To gratify the fervent piety of the faithful, the period was subsequently reduced to fifty years, in imitation of the Jewish Jubilee, by Pope Clement VI., towards the middle of the fourteenth century. This discipline continued for about a century—till the year 1450—the last occasion on which the fifty years' Jubilee was celebrated. Pope Paul II., stimulated by the ever-increasing devotion of the faithful, in a Bull issued in 1470, reduced the period to twenty-five years, a practice which has been maintained to the present day.

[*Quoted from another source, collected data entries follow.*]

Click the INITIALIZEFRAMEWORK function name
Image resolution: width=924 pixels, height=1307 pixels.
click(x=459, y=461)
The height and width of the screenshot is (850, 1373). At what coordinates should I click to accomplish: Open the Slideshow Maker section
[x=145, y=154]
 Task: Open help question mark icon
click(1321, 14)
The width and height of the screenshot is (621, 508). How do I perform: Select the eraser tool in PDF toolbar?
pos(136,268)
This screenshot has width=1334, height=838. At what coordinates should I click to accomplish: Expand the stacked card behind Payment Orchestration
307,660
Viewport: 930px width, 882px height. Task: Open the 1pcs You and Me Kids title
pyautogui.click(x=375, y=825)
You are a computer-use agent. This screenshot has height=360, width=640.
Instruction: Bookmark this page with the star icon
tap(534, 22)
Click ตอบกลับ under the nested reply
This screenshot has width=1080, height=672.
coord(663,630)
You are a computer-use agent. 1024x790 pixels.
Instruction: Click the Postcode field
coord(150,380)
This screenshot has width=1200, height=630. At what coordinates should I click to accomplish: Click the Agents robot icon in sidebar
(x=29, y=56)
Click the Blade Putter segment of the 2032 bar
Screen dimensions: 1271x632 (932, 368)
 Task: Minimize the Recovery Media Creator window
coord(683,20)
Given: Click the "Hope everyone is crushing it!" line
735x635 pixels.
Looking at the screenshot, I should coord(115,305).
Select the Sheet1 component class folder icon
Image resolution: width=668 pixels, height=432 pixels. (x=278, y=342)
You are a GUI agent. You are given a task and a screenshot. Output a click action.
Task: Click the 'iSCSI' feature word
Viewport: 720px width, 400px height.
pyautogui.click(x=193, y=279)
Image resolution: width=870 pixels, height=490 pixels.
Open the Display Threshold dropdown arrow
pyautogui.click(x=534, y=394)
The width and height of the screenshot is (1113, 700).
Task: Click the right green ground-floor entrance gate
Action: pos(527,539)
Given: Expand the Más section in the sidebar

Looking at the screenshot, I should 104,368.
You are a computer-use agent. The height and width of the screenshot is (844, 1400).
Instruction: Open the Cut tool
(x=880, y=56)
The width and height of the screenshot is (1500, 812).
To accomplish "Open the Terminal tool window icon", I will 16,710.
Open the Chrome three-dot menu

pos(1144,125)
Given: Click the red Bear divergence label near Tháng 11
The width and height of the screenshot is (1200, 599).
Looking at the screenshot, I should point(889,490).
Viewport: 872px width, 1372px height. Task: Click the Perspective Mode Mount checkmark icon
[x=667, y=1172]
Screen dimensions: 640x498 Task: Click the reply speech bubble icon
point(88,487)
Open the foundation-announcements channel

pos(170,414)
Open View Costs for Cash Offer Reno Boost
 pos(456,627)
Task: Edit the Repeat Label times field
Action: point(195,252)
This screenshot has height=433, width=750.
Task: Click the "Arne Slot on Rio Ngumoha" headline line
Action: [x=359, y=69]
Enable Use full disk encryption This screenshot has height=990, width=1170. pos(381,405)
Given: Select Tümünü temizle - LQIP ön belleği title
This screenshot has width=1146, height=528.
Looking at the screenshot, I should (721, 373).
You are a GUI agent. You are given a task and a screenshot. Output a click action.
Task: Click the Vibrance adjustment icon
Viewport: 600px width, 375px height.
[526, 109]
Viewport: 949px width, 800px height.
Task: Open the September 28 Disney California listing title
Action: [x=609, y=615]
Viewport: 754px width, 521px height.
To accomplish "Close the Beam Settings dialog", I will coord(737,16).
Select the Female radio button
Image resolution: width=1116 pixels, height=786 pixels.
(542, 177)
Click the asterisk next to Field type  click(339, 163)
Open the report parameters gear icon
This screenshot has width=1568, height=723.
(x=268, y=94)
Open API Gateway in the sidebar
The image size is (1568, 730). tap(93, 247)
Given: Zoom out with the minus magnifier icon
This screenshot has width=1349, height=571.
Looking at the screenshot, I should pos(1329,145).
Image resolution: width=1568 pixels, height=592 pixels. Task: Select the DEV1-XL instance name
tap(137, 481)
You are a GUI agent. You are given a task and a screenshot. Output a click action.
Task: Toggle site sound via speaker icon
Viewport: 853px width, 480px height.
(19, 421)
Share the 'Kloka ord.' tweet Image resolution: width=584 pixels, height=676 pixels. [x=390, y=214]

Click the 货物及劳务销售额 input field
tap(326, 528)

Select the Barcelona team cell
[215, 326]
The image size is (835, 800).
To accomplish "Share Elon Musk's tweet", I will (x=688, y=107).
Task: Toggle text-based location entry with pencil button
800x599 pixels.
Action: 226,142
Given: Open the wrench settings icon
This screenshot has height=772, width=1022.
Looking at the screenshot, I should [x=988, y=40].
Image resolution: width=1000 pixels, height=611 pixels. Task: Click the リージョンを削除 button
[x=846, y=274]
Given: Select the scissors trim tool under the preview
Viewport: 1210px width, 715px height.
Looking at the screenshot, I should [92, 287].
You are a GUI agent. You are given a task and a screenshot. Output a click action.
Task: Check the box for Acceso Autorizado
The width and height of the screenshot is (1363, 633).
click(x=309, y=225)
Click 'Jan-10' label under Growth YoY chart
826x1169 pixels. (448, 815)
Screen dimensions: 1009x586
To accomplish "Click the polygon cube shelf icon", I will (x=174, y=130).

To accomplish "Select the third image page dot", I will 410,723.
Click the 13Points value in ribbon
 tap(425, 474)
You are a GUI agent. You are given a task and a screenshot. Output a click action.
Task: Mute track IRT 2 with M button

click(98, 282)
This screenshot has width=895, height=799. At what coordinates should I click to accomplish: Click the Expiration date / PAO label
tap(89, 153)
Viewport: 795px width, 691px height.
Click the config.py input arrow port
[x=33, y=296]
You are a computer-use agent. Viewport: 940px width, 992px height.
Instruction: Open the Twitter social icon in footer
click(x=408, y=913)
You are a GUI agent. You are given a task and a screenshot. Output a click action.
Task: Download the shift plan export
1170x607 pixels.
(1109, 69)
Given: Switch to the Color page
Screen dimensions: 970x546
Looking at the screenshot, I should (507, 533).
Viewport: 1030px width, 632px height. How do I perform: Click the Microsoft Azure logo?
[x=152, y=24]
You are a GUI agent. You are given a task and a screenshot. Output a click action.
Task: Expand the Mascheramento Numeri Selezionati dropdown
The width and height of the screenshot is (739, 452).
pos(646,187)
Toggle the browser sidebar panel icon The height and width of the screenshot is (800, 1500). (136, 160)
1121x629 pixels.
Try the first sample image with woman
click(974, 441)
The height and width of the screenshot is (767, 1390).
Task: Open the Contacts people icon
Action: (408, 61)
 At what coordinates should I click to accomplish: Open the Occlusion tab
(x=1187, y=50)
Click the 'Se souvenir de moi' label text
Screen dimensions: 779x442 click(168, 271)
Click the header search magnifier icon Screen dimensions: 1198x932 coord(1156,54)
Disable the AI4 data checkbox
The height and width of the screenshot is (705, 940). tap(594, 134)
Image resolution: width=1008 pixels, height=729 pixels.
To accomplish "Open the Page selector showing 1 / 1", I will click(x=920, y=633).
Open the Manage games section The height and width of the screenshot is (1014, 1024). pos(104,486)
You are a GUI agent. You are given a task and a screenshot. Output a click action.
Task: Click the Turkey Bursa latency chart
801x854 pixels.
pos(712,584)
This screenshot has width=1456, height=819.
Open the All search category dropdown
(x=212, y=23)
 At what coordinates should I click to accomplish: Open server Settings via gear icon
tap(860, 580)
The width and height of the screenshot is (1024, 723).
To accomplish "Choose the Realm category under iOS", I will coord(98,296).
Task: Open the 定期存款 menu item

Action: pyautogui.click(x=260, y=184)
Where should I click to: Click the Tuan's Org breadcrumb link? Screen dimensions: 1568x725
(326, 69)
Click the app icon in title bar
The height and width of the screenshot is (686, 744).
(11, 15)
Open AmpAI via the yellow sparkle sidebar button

In addition, however, to the stated Jubilees recurring every quarter of a century, subsequent Pontiffs have adopted the custom of publishing an extraordinary Jubilee on their accession to the chair of Peter, and on occasions of great public calamities, or of special exigencies of the times, which, in their judgment seemed to call for this union of prayers among the faithful throughout Christendom.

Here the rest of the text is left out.